→ **Source text**
=== Begin Enclosure ===
Plants synthesize an amazing diversity of secondary metabolites, which have been selected throughout their evolutionary history as a response to specific needs[1][2]. Secondary metabolites are distinguished from primary metabolites (such as nucleic acids, amino acids, carbohydrates, etc.) in that they are specialized metabolites which have a wide range of functions, mediating interaction with both biotic and abiotic environments[3][4]. Volatile organic compounds (VOCs) are one of the most important secondary metabolites produced by plants. These lipophilic compounds have a low molecular weight and high vapor pressures at ambient temperature. More than 1700 VOCs have been identified in different species from both angiosperms and gymnosperms, including a total of 90 families and 38 orders[5]. They are fundamentally released from flowers, but also fruits, leaves, stems and even roots[6].

2. Role of VOCs

VOCs define the chemical landscape of numerous ecosystems by taking part in intra- and interspecific interactions [7][8][9], being highly context dependent, and functioning in direct and indirect ways from the landscape to the intrafloral scale[10]. Plant VOCs have effects on plant–pollinator, plant–herbivore, plant–plant and other interactions and, consequently, on fitness[11]. Among all these functions, the most important and understood one is the attraction of pollinators, ensuring the plant’s reproductive success[9][12]. Floral scent promotes plant–pollinator specialization, as well as outcrossing and reproductive isolation through floral constancy[10][13]. Thus, such a sexual signal is subject to high selective pressure, being fundamental for plants’ evolution and adaptation to the environment [11].
=== End Enclosure ===
→ **Available data**
=== Begin Enclosure ===
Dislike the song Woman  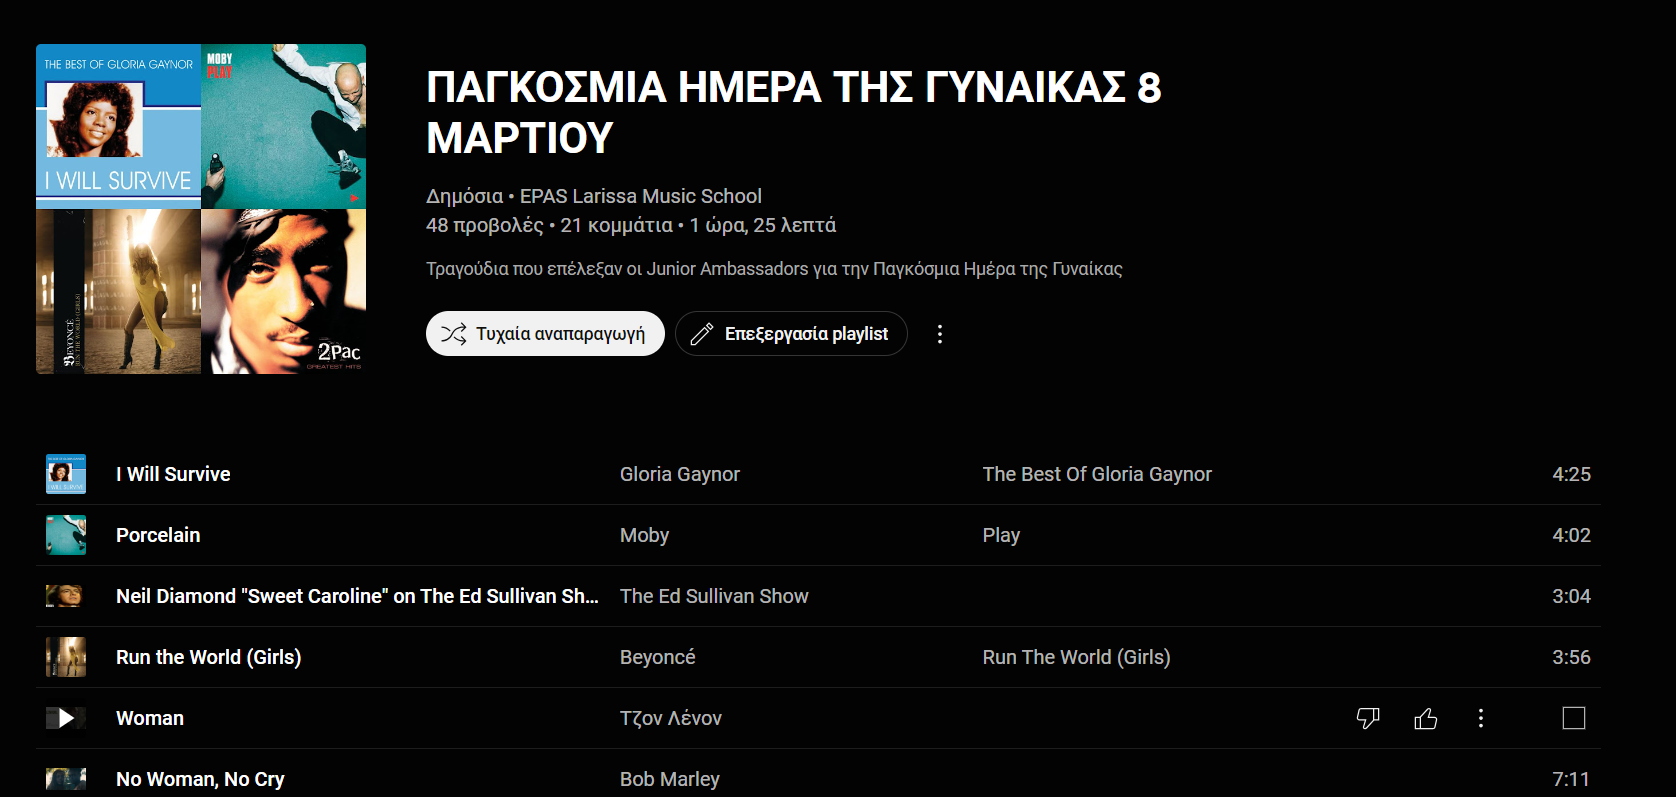1368,718
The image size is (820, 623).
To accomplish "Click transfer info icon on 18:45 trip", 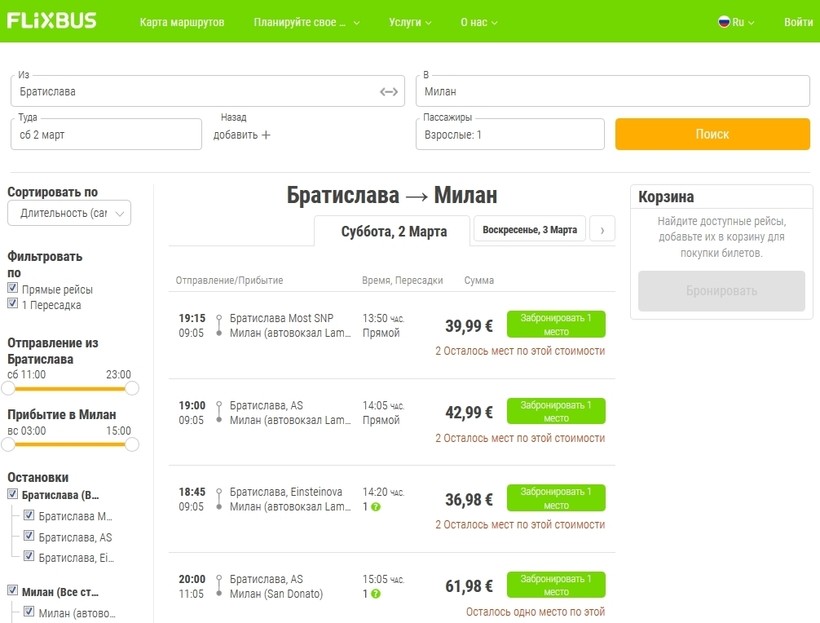I will point(376,507).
=== End Enclosure ===
According to the text on plant volatile organic compounds, which function of VOCs is the most important and best understood?

The attraction of pollinators, which ensures the plant's reproductive success.